HOW TO COMPLETE THIS TASK.
Below are lines of data, and only some are wanted. Please repeat exactly those from the line that has "Given: Click the red" through the line that has "Task: Open the Edition menu in Attributs".

------ DATA SUPPLIED

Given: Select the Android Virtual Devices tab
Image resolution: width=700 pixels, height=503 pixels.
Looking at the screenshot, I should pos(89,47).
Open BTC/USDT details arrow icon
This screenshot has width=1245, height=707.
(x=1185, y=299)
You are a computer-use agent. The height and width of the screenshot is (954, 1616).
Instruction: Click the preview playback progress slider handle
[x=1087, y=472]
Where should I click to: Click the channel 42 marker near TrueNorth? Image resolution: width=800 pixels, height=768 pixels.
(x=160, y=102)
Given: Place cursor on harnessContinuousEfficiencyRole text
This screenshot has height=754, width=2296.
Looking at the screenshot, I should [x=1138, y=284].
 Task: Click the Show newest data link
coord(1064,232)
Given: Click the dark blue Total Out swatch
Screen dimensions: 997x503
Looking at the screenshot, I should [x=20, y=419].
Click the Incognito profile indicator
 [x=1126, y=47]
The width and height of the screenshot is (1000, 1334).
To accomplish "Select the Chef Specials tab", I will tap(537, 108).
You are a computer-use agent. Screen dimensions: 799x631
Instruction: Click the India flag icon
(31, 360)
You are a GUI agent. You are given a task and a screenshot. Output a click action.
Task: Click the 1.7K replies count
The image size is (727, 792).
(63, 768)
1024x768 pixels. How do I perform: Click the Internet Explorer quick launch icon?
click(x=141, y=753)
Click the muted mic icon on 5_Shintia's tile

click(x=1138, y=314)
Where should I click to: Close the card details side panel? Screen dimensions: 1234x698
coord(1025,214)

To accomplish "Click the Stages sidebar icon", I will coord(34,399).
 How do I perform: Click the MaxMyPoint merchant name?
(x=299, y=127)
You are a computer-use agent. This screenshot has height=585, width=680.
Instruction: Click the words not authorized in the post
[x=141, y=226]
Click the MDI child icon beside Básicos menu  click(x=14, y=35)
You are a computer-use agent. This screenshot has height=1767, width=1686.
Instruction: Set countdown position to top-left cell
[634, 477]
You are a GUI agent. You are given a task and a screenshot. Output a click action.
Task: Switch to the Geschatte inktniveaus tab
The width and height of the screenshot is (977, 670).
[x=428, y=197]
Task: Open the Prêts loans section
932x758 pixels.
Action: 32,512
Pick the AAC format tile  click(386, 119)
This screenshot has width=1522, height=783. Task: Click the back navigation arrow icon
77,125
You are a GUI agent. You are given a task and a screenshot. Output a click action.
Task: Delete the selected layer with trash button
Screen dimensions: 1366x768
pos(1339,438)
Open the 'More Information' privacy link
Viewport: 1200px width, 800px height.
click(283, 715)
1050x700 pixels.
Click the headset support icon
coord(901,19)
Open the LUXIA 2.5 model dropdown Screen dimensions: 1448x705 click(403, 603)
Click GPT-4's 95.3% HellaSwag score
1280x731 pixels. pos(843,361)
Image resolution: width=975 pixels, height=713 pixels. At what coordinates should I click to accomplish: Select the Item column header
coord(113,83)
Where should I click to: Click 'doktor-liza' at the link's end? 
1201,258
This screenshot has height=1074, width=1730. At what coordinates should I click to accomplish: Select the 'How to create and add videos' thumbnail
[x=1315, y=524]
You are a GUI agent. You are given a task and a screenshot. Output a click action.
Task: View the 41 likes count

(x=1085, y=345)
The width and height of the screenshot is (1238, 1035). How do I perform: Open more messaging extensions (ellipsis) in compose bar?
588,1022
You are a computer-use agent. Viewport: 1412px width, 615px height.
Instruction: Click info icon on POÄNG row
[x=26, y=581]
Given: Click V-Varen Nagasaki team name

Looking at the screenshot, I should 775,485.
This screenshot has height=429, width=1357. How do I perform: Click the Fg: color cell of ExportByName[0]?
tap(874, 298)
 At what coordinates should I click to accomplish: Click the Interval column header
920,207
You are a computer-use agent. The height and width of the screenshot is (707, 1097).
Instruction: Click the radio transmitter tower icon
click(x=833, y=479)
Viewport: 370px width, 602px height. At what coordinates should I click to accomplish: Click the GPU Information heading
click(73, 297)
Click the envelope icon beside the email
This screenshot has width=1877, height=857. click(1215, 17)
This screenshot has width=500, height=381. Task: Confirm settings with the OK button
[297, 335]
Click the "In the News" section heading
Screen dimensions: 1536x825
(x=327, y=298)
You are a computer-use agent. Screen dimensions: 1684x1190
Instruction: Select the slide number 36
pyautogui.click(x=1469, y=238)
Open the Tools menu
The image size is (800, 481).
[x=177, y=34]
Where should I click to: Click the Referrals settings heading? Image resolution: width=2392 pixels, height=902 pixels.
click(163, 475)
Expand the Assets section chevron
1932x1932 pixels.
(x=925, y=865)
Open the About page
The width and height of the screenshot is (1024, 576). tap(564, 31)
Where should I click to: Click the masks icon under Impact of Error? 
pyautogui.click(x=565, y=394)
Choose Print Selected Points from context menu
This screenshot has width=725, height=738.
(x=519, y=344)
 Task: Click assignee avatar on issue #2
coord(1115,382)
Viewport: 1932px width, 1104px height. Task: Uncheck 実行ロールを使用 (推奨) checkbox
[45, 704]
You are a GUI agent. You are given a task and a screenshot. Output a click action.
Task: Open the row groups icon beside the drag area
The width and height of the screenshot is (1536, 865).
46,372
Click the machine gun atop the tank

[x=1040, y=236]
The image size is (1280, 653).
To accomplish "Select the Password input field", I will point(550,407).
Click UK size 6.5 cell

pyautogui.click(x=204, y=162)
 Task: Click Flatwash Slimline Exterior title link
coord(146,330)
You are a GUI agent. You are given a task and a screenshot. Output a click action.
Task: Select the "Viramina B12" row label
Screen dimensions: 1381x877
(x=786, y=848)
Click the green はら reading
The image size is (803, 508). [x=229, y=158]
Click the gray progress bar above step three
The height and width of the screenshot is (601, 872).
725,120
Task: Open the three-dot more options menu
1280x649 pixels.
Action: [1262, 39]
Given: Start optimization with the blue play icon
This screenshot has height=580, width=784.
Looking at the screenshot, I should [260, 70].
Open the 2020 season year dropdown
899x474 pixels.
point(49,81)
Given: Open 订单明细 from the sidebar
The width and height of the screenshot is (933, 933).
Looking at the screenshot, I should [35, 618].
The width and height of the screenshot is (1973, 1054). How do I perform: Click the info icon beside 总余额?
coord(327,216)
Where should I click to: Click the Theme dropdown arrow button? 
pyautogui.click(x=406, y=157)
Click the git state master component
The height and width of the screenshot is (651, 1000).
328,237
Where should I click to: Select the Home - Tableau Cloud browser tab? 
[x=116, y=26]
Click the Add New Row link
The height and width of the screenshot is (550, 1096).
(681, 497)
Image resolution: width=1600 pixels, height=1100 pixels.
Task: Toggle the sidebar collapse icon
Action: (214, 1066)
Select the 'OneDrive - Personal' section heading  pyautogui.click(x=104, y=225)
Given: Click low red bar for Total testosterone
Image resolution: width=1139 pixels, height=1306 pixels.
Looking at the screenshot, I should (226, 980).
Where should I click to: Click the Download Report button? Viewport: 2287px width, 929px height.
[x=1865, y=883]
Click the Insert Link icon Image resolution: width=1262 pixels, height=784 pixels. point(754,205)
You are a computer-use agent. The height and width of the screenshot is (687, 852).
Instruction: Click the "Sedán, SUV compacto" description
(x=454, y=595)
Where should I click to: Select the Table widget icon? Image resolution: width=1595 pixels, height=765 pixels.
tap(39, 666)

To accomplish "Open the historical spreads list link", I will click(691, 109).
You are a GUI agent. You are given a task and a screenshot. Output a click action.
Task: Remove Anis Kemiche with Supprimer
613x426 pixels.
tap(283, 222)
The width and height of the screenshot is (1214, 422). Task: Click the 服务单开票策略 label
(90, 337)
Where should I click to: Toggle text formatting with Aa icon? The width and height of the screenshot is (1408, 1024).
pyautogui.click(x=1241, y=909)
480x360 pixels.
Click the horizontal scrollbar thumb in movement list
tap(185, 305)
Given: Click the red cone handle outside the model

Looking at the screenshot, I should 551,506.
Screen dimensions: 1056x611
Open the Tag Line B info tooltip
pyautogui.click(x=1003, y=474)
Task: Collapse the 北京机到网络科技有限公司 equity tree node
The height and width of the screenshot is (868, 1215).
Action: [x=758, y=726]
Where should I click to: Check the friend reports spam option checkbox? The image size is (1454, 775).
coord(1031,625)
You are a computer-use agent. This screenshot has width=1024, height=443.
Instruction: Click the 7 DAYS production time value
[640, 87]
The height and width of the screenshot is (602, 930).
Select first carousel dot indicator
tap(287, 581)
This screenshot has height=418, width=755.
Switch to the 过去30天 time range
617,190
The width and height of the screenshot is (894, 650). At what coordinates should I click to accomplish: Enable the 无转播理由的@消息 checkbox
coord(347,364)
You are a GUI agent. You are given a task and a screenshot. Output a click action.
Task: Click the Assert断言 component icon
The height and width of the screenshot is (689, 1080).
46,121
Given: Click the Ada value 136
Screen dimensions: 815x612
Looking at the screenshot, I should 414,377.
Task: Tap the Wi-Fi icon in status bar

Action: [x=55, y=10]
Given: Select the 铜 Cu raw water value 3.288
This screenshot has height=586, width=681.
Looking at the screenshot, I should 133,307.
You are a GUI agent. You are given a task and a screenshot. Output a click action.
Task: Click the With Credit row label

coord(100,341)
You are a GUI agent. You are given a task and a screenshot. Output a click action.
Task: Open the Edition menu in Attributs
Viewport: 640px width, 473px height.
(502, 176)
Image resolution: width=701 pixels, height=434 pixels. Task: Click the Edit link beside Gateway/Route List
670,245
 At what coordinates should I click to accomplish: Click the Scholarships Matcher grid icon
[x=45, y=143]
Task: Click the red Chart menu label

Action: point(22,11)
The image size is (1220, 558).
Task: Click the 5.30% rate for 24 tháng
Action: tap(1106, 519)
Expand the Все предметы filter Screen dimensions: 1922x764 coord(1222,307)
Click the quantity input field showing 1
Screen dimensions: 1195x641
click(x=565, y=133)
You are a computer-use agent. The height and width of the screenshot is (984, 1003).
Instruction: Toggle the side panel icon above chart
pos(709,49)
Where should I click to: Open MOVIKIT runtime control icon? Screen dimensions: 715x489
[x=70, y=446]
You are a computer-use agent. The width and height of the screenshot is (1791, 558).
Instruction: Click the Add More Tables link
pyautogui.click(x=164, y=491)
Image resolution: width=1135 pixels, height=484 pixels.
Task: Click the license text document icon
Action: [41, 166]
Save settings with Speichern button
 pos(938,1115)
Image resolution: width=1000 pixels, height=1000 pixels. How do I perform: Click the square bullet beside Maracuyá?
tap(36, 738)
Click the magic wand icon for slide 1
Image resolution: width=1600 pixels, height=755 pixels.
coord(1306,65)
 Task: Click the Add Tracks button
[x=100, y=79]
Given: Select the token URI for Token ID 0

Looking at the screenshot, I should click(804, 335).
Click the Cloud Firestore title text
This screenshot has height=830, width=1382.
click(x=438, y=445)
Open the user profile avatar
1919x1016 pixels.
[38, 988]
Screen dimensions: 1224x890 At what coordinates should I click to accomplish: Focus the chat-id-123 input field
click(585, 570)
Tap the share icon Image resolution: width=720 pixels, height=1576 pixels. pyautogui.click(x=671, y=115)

------------

ANSWER SPACE.
Given: Click the red cone handle outside the model

Looking at the screenshot, I should 551,506.
Screen dimensions: 1056x611
Open the Tag Line B info tooltip
pyautogui.click(x=1003, y=474)
Task: Collapse the 北京机到网络科技有限公司 equity tree node
The height and width of the screenshot is (868, 1215).
Action: [x=758, y=726]
Where should I click to: Check the friend reports spam option checkbox? The image size is (1454, 775).
coord(1031,625)
You are a computer-use agent. This screenshot has width=1024, height=443.
Instruction: Click the 7 DAYS production time value
[640, 87]
The height and width of the screenshot is (602, 930).
Select first carousel dot indicator
tap(287, 581)
This screenshot has height=418, width=755.
Switch to the 过去30天 time range
617,190
The width and height of the screenshot is (894, 650). At what coordinates should I click to accomplish: Enable the 无转播理由的@消息 checkbox
coord(347,364)
You are a GUI agent. You are given a task and a screenshot. Output a click action.
Task: Click the Assert断言 component icon
The height and width of the screenshot is (689, 1080).
46,121
Given: Click the Ada value 136
Screen dimensions: 815x612
Looking at the screenshot, I should 414,377.
Task: Tap the Wi-Fi icon in status bar

Action: [x=55, y=10]
Given: Select the 铜 Cu raw water value 3.288
This screenshot has height=586, width=681.
Looking at the screenshot, I should 133,307.
You are a GUI agent. You are given a task and a screenshot. Output a click action.
Task: Click the With Credit row label

coord(100,341)
You are a GUI agent. You are given a task and a screenshot. Output a click action.
Task: Open the Edition menu in Attributs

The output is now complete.